Experian purchased RentBureau in June 2010, which houses rental payment histories on over 7 million US residents, this data will now be included in consumer credit reports as of January 2011. This will benefit those that overlap with the 50 million US underbanked consumers. The danger with this, is that it will provide a further variable to damage credit scores of those that do not for example manage their rental payments on time in addition to their other credit arrangements

====Current use====
Since the financial crisis of late 2008, many Americans have struggled with the negative change to their credit score. Reduced credit lines resulting in a new group of consumers in need of liquidity forced this growing consumer segment to seek alternative financial services providers. Businesses relying on traditional credit reports to make credit decisions have had limited to no visibility on the new credit usage behaviors of this growing portion because alternative data is not information that the traditional bureaus capture or tend to report.

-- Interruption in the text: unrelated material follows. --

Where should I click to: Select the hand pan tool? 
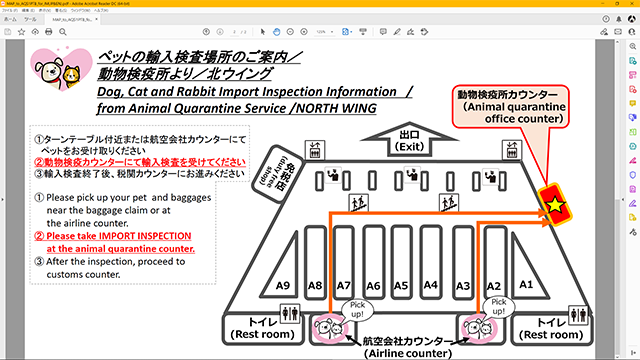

Utilities and telecoms firms in several states have started reporting their data to CRAs. PRBC, a consumer credit reporting agency based in Kennesaw, Georgia, allows consumers to self-enroll and build a positive credit file based on their timely payments for bills such as rent, utilities, cable, telephone, and insurance that are not automatically reported to the other bureaus. TransUnion, First American CredCo, and LexisNexis have all recently released products involving alternative data.

====Concerns====
Some concerns about the use of alternative data have been raised over the long-term consequences of fully reporting utility and telecom payments to credit rating agencies. There are concerns that state and local incentives to not pay bills on time (for example, some states provide heating oil subsidies if payments are missed) may cause deterioration in credit scores over time. There is also concern that people who open accounts with only alternative data will become over-extended. Recent research shows, however, that the inclusion of alternative data does not degrade credit scores over a one-year period.

==Worldwide==
Fully reported non-financial payment data has been included in consumer credit reports in many countries around the world including the United Kingdom, Germany, Italy, Australia, China, Mexico, and Colombia to name a few. Indeed, Colombia has used this data successfully for more than 40 years.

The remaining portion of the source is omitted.